Often, when you are deciding what to do when you meet up with your friends, for a family gathering, or a festival, the first thought is to get together and listen to some music and too often, have a few drinks. Enjoying music goes as far back in human history as we have been recording it. And, anyone who travels the world will inevitably discover that in every culture on earth, humans often seek to consume alcoholic beverages.
First, the benefits of music:
All humans have a penchant for music. From folk songs to pop, you will find music everywhere, on most smartphones, and broadcast across the airwaves. Whether by divine intervention or evolution, music is an integral part of human learning and enjoyment. Modern research shows significant benefits of early and lifelong exposure to music:
- Improved ability to focus.
- Improved spatial skills, including math, science, and reasoning.
- Improved auditory skills that enhance language learning throughout your life.
- Improved motor skills.
- Better memory.
- Slightly better IQ.
- Better language processing even into your senior adult life.
In short, music should be a part of your life from childhood onwards. And for virtually everyone, music is a pleasure.
Now, on to the drinks:
Though the research is overwhelmingly conclusive that alcohol does more harm than good (mostly because we humans don’t know when to stop), there are some health benefits to booze.People who drink moderately outlive both those who drink excessively and those who don’t drink at all. A small amount of alcohol reduces heart disease, may help prevent Alzheimer’s and dementia, and boosts mental health. Both beer and wine help with weight loss, lower cholesterol, and reduce your chances of certain cancers. Beer also helps with eyesight, and red wine can act similar to that little blue pill. So men, wine is not just for the ladies…
And we have to be honest that getting a little buzzed is kinda fun for most people. And, whether true or not, a few drinks at least makes you feel like you are a better dancer. That said, anymore than about one drink a day (maybe two-ish for men), and all of those benefits go away, reversing to increased health risks.
So, it is no small wonder that bars and restaurants frequently offer music in order to entice you to come to their establishment, hopefully stay longer…and drink more. As a savvy consumer, you should be aware of how music affects us, so you can make better choices, as commercial businesses exploit our human tendencies to increase their bottom lines.
Eons of studies confirm that people will stay longer if music is playing.
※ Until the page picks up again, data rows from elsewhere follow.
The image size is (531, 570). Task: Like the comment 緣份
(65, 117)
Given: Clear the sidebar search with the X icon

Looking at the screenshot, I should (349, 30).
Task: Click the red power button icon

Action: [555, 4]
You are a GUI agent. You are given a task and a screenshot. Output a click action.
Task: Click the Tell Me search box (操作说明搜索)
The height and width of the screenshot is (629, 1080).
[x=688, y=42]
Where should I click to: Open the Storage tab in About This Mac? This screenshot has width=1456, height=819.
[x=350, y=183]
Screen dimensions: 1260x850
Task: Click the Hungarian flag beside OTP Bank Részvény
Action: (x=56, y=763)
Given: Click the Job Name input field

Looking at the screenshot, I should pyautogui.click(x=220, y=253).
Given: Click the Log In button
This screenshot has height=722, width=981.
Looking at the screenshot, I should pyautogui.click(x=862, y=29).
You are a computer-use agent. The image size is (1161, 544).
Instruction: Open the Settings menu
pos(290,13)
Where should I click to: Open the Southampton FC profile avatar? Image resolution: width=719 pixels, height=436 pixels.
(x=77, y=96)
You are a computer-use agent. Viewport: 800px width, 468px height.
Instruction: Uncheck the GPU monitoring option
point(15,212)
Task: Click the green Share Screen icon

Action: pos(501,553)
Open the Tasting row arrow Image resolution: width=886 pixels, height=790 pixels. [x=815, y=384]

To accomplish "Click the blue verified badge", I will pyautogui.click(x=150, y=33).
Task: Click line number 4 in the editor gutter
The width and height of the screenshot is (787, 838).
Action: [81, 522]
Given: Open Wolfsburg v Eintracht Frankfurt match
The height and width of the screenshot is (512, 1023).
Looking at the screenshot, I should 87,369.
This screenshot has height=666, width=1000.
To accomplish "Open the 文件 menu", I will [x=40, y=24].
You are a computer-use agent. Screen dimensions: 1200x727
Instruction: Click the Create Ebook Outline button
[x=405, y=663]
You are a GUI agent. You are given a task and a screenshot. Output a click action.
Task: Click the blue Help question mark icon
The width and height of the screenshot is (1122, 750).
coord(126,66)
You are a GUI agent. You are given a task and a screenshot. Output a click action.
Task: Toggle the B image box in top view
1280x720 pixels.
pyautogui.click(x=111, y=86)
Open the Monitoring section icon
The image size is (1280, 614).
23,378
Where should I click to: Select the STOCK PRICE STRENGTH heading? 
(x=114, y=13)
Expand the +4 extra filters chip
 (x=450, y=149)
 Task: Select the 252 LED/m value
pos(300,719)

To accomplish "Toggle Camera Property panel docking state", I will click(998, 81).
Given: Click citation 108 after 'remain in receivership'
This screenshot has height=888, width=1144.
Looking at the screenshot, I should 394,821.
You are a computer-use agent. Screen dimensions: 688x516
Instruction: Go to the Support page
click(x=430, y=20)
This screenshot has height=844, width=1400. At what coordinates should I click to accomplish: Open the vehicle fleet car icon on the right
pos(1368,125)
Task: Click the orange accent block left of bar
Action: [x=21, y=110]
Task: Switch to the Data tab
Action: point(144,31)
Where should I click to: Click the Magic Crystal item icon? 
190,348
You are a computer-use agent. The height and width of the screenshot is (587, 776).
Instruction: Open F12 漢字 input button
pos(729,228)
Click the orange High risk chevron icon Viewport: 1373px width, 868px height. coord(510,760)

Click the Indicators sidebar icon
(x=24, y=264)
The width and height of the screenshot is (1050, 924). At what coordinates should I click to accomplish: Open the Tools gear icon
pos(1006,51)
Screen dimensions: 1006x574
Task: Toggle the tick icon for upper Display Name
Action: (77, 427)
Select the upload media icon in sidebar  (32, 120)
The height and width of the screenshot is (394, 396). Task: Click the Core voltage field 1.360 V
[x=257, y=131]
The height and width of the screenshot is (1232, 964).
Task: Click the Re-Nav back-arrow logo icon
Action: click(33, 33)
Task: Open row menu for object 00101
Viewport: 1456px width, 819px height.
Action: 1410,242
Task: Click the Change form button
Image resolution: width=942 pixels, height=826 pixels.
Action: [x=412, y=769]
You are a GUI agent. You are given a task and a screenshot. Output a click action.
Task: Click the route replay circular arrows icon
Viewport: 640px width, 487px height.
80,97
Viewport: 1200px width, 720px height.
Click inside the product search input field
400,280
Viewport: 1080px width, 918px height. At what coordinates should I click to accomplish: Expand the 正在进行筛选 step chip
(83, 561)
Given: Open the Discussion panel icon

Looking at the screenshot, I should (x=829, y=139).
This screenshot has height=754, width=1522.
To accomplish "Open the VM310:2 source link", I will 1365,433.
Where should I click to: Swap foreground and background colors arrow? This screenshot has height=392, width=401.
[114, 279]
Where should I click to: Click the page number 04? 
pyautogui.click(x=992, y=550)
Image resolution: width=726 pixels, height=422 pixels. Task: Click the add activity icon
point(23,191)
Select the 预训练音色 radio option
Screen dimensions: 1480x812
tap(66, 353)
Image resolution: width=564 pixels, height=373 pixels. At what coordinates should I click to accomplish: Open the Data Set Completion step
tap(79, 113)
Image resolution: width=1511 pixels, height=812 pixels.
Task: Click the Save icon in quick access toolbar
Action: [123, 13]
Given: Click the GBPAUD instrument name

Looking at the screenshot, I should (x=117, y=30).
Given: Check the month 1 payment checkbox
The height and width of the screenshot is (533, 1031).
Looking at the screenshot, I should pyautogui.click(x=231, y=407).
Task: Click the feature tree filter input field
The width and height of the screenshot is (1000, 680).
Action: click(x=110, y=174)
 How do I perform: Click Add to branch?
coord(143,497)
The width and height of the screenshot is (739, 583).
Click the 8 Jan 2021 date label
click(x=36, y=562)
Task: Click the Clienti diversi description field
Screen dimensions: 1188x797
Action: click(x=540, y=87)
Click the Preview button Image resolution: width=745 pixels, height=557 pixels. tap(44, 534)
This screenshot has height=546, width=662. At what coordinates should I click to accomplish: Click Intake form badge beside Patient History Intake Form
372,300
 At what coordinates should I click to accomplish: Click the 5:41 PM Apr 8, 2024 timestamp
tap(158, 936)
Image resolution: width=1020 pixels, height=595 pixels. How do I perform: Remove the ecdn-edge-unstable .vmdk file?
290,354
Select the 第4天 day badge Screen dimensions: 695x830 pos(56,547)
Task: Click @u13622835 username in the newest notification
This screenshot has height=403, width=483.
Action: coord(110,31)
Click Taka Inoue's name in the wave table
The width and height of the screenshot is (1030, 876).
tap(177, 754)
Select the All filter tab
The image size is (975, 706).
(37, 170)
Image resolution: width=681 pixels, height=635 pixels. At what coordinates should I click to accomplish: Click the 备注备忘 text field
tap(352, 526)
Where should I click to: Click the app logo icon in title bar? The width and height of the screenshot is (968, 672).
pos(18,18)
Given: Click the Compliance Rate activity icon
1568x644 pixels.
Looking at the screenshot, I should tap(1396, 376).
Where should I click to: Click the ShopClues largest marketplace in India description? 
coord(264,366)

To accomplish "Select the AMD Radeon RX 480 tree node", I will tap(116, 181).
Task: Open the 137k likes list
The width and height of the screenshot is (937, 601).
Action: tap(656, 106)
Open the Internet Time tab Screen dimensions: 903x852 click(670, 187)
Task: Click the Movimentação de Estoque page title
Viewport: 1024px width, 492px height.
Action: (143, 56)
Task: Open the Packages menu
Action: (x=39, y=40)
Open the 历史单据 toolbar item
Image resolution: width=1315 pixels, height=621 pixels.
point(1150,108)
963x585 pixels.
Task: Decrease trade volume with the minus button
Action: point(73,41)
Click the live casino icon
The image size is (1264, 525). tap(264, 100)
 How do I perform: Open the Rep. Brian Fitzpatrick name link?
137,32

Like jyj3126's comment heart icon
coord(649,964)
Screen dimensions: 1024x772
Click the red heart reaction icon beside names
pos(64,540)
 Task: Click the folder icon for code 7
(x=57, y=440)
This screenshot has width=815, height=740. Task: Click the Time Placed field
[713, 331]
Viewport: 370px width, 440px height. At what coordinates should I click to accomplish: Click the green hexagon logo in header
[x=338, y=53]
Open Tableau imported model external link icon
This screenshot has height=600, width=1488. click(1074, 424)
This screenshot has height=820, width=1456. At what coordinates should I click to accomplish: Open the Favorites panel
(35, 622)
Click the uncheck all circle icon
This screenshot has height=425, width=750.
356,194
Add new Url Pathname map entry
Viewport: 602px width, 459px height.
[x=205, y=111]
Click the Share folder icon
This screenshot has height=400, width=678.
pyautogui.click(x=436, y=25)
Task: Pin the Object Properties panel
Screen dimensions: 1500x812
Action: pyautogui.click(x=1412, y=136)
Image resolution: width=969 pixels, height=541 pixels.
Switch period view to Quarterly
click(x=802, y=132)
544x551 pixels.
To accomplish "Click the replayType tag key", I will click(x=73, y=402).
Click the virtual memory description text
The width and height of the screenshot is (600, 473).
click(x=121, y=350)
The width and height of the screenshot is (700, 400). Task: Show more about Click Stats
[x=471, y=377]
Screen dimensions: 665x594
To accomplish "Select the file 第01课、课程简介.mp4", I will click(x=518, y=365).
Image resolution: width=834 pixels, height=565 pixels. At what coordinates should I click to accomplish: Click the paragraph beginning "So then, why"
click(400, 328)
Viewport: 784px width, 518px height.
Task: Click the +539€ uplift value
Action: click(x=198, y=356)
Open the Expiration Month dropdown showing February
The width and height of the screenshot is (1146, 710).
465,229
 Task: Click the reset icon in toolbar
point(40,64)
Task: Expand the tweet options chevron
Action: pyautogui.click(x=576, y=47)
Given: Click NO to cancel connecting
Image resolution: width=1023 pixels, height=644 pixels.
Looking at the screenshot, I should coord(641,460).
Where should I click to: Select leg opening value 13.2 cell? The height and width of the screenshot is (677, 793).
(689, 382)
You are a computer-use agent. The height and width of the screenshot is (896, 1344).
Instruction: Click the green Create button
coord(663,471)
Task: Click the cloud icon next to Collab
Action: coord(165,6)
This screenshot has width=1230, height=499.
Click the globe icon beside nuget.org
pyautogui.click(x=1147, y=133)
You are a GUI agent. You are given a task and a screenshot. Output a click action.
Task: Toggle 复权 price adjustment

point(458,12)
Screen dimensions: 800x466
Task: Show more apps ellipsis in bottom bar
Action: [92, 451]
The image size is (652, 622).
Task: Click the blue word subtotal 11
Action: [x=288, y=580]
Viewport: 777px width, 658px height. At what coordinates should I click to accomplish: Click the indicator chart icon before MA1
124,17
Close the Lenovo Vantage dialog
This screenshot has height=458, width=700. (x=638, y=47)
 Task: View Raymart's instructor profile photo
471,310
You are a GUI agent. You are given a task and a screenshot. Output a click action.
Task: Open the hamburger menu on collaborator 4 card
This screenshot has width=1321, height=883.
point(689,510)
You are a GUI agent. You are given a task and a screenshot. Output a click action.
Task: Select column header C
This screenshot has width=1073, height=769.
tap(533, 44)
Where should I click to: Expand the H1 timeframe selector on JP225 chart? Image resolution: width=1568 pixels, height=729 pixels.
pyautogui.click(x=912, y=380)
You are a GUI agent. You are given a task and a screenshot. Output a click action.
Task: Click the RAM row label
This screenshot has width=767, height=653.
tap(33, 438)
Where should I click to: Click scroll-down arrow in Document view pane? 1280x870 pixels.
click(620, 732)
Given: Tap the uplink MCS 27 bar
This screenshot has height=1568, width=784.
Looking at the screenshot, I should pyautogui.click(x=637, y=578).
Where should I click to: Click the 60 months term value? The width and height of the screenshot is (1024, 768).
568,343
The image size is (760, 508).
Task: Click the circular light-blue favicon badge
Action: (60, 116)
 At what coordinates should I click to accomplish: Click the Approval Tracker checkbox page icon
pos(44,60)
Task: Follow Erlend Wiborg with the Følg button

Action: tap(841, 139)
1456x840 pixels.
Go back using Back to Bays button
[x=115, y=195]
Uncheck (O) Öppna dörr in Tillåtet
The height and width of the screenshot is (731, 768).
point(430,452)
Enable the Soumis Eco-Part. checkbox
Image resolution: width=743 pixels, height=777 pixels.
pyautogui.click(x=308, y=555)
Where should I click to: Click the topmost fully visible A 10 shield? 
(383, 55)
But, depending on the style and loudness of the music, it can also change your drinking habits.First, louder music makes you drink more. You may notice that, the later you stay at the venue, the louder the music gets. It turns out that some music makes you stay, and as a result of staying longer, you may drink more. But, once the music gets to 80+dB, the consumption increases.
At this loudness, similar to a large truck driving by you on the street, it becomes more difficult to talk, and alcohol consumption rises notably. They theorize that, when people are not able to talk as easily, it causes the increase in drinking. But, truthfully, anyone who has been to a concert (where the music tends to be the loudest) is aware that getting caught up in the music and dance, and partying (i.e. drinking) with friends becomes the focus.If you don’t want to over-consume, perhaps a quieter venue might be the better choice for the evening.
Further researches show that music style also has an effect. Electronic, base heavy, music also makes you drink more. So, if you are headed to the club where the melody changes, but beat stays the same for four hours, the bar owner has wisely set the stage for better beer/cocktail sales. Rap music has a similar effect. However, the researchers think it may be due to the lyrics that promote alcohol, drugs, and permissive behaviors.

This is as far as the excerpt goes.